O sucessor habitua-se rapidamente a pensar primeiro em si; dificilmente passará os próximos quatro anos tendo como prioridade o bem-estar e o futuro do seu antecessor.
Presidentes da República, mais ou mais tarde, amanhecem um belo dia como ex-presidentes. Em geral é um choque. Para os que entendem, de verdade, que numa democracia não dá para ninguém ser presidente pelo resto da vida, o impacto é recebido com mais naturalidade e pode ser administrado de forma mais racional. Para os que se julgam superiores a todos os que vieram antes deles ou que possam depois, e só levantam da cadeira porque a lei os obriga, a hora da saída é um terremoto interior. Na cerimônia de transmissão de cargo talvez façam esforços para demonstrar ao público que aceitam de boa graça o fim de seu período na Presidência, sobretudo se conseguem eleger seu sucessor. Mas, secretamente, acham que a regra do tempo fixo para os mandatos só é aceitável em relação aos outros; não se conformam que seja aplicada também a eles, pois não aceitam a ideia de que exista qualquer outro ocupação à sua altura.
No próximo domingo, com a definição de quem ficará em seu lugar a partir de 1º de janeiro de 2011, começa para o presidente Luiz Inácio Lula da Silva a contagem regressiva que o levará, dentro de dois meses, às realidades da ex-presidência. O presidente, por tudo o que tem dito e feito nesta reta final da campanha, dá a impressão de estar gostando cada vez menos da perspectiva de voltar para casa. Já avisou que não vai “passar o bastão” da Presidência ao sucessor, porque “o bastão é do povo”: não explicou como, na prática, o povo iria utilizar o bastão que pretende lhe deixar, mas a conversa é de quem não quer largar o osso. Deu para se comparar, de novo, a Jesus Cristo, e garante que as derrotas dos seus adversários são “vingança de Deus” contra quem se opõe a ele. Cada vez mais, em seus discursos, diz que não vai “admitir”, não vai “aceitar” vão vai “deixar” que aconteça isto ou aquilo, como se o futuro do país estivesse sujeito à sua aprovação pessoal. O que fica, desta conversa toda, é a sensação de que Lula, no fundo , acha uma tremenda injustiça a necessidade de deixar a Presidência.É como se perguntasse: para que serve, então, ter 80% de popularidade, em vez de 30%, por exemplo, ou até 1%, se você tem de ir embora do mesmo jeito?
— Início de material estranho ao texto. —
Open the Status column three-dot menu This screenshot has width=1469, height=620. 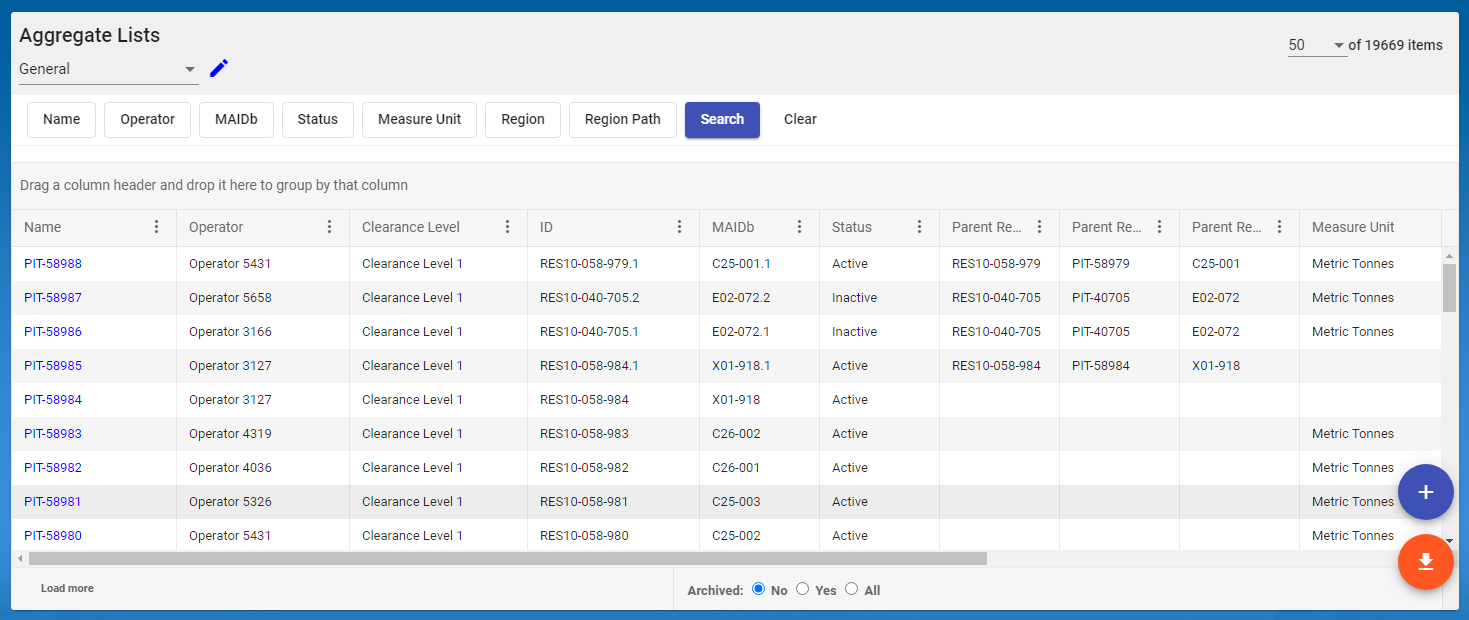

O fato é que o presidente da República tem no momento duas possibilidades à sua frente, e nenhuma é animadora. Uma vitória do candidato da oposição, José Serra, no turno decisivo das eleições, seria tão ruim, do seu ponto de vista, que nem o próprio Lula, provavelmente, é capaz de imaginar as reações que poderia ter diante de uma calamidade dessas. Uma vitória da candidata oficial, Dilma Rousseff, seria melhor, é claro, até porque ela sempre deverá ao presidente 100% dos votos que recebeu no primeiro turno e vai receber no segundo. É melhor, mas não resolve. Na verdade, ninguém resolve a vida de quem ficar mas precisa sair – e, se acaso alguém pudesse resolver, esse alguém certamente não seria o sucessor. No curto caminho que os presidentes fazem entre a porta do seu gabinete e a porta de saída do Palácio do Planalto, no dia em que passam a faixa, muito se perde e tudo se transforma: ao colocarem o pé na rua, no primeiro instante de sua nova vida de ex-presidentes, o mundo já é outro. A mudança mais notável é a rapidez com que vão deixando de ser prioritários os esforços que as pessoas fazem para estar perto deles. Certas coisas, talvez a maioria, perdem subitamente a importância – índices de popularidade, por exemplo servem para bem pouco depois que se deixa a Presidência. Por mais que lhes devam o cargo, os sucessores logo começam a descobrir seus próprios méritos; o que jamais faltará é gente à sua volta dizendo exatamente isso. Elogios ao ex vão se tornando mais raros; a uma certa altura, passam a ser expressamente não recomendáveis. O sucessor não demora a se acostumar com a força de sua caneta. Habitua-se rapidamente, também, a pensar primeiro em si; dificilmente passará os próximos quatro anos tendo como prioridade o bem-estar e o futuro do seu antecessor.
Uma das mais célebres transformações registradas na literatura mundial está no conto A metamorfose, de Kafka; ali, como se sabe, o caixeiro-viajante Gregor Samsa, bom moço e herói da própria família,a corda um dia transformado num gigantesco inseto. A partir daí, o que realmente causa angústia não é a metamorfose de Samsa; perturbador, mesmo, é a mudança gradual e impiedosa nas pessoas que estão à sua volta. É para lidar com isso que presidentes da República a caminho da saída deveriam se preparar.